Dott.ssa Donatella Costanzo
Psicologo, Psicologo clinico
Milano
Salve,
la situazione che descrive riguarda desideri e fantasie sessuali che stanno emergendo nel contesto della vostra vita di coppia. Ciò che sta vivendo non significa necessariamente che voglia “trasformarsi” in femmina, ma può indicare un’esplorazione del piacere, dei ruoli e della sessualità in modo diverso dal solito.
Le dinamiche che racconta, come il pegging o l’uso di lingerie, sono spesso espressioni di una parte della sessualità che può essere curiosa, fantasiosa e flessibile, senza modificare l’identità di genere.
È importante distinguere tra ciò che desidera per il piacere e ciò che è imposto o spinto dall’altro: da quanto scrive, le scelte che sta facendo sono sue, anche se motivate dal contesto della relazione.
Se lo desidera, può contattarmi e posso aiutarla a trovare un professionista qualificato nella zona in cui vive, che possa accompagnarla nell’esplorazione di questi aspetti in modo sicuro e sereno.
Un cordiale saluto.
Dott.ssa Denise Moretti
Psicologo, Psicologo clinico
Palazzolo sull'Oglio
Buongiorno, la tematica che porta è molto importante e delicata. La sessualità non ha un punto di arrivo, è in continuo mutamento per tutta la vita e non è affatto facile definirla. I momenti di confusione o difficoltà sono normali in ogni momento, così come le domande che ne possono derivare. Chiaramente anche il rapporto di coppia porta in sé delle complessità nella sfera sessuale che devono avere le giuste sedi per essere affrontate.

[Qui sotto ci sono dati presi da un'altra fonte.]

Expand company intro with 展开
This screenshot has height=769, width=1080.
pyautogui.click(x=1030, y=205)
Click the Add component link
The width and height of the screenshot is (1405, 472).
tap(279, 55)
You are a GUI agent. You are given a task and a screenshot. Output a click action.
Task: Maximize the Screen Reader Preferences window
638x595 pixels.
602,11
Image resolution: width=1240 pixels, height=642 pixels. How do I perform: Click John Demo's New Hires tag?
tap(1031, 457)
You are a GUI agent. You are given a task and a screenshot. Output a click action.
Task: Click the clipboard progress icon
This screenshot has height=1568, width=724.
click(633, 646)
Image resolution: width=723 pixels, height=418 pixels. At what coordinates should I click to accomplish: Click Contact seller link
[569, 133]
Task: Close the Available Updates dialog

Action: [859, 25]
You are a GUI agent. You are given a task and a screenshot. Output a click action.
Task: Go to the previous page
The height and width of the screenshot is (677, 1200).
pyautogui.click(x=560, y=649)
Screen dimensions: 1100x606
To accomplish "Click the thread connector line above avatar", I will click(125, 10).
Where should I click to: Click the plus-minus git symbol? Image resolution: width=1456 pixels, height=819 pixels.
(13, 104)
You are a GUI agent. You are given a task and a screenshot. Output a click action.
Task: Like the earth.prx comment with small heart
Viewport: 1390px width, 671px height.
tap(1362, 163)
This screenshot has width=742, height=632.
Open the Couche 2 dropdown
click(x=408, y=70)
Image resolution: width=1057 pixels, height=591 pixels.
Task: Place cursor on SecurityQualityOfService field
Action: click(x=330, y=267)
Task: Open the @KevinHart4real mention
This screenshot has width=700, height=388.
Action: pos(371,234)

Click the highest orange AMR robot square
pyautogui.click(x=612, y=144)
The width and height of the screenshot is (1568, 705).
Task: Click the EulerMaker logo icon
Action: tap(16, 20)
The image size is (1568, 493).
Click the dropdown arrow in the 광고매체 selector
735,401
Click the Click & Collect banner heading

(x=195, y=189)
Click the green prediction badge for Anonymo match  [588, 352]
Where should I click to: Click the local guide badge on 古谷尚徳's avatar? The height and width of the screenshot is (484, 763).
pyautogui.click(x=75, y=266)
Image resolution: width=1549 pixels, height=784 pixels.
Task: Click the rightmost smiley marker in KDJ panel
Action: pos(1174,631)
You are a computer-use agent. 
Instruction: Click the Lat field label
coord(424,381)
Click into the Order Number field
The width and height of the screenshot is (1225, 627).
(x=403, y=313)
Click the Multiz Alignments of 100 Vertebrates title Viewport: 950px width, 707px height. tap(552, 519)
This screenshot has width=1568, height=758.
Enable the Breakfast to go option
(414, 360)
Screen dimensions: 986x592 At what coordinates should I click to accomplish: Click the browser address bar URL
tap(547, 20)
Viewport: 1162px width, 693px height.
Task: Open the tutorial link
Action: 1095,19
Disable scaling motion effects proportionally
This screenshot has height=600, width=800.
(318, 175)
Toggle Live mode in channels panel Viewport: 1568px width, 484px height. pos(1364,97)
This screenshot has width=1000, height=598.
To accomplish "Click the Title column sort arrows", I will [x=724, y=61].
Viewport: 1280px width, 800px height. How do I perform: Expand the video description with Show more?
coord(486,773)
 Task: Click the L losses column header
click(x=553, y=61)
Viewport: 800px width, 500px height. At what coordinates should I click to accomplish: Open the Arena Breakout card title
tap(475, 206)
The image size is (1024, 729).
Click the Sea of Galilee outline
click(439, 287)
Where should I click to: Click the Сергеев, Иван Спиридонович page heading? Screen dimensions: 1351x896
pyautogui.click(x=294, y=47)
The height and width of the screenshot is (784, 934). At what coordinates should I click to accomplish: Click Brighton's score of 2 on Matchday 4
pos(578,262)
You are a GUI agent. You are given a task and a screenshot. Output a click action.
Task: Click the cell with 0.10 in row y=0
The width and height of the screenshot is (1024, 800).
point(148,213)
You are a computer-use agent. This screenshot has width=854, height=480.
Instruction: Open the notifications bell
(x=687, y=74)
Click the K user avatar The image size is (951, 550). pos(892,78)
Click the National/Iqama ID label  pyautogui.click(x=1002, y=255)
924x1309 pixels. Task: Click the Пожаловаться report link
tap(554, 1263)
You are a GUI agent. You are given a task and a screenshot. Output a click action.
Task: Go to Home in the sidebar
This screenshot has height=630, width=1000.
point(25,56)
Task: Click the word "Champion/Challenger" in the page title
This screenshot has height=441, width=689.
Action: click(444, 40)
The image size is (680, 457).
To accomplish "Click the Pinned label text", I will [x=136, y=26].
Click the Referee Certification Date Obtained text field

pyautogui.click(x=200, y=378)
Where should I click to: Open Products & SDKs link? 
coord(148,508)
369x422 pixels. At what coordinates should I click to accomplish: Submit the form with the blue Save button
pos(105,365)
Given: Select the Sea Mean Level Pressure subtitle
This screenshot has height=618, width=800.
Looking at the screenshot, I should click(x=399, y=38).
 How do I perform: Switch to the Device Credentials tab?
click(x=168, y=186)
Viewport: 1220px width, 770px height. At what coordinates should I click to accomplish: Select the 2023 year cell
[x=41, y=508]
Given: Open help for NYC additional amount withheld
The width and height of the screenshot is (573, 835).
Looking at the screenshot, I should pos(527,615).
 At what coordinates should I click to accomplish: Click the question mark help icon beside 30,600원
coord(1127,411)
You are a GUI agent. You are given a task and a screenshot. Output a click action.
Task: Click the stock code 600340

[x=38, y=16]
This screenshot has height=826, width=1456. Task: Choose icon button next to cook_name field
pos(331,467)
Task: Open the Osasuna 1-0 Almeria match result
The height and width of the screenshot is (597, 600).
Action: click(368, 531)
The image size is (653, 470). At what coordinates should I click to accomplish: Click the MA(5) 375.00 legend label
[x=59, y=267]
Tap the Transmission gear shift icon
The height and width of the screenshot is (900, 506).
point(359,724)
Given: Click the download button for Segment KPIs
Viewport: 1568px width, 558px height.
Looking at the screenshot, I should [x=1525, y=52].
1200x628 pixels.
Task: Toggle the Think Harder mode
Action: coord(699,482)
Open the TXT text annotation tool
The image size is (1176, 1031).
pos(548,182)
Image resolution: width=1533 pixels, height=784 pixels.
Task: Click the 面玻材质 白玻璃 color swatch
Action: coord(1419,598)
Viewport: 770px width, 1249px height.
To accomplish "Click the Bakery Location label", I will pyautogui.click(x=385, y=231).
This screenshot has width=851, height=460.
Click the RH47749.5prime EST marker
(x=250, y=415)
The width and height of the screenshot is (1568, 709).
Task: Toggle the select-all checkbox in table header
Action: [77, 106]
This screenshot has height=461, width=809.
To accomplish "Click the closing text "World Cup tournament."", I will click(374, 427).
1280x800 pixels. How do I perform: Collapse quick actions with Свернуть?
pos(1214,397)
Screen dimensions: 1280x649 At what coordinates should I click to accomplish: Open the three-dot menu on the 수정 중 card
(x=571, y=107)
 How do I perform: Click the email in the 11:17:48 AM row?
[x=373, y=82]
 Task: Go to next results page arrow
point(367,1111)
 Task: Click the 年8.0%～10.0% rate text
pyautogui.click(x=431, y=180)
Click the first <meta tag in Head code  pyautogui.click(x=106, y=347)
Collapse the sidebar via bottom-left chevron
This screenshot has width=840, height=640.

Il consiglio è di individuare una figura professionale che aiuti lei e sua moglie a conoscersi maggiormente da questo punto di vista (anche individualmente) e affrontare quanto sta accadendo.
Dott.ssa Serena Caroppo
Psicologo, Psicologo clinico
Martina Franca
Salve, da quello che racconta sembrerebbe che non si tratti di un cambiamento di orientamento sessuale né di identità di genere. Potrebbe piuttosto essere una risposta adattiva a una frustrazione sessuale molto prolungata all’interno della relazione. In situazioni simili può accadere che il desiderio trovi canali alternativi (ruolo più passivo, inversione dei ruoli, uso di indumenti), senza che questo significhi voler “diventare” qualcosa di diverso.

Potrebbe essere quindi più corretto parlare di modalità erotiche e di bisogni non condivisi nella coppia, piuttosto che di femminilizzazione vera e propria. Anche l’atteggiamento di sua moglie potrebbe non essere una spinta intenzionale, ma una difficoltà sua nel vivere alcune dimensioni della sessualità.

Per fare chiarezza sarebbe utile approfondire cosa desidera davvero lei e se e come questo possa trovare spazio in modo consensuale e rispettoso.
Se lo desidera, possiamo approfondire con un colloquio online oppure, visto che sono pugliese, può anche venire in studio.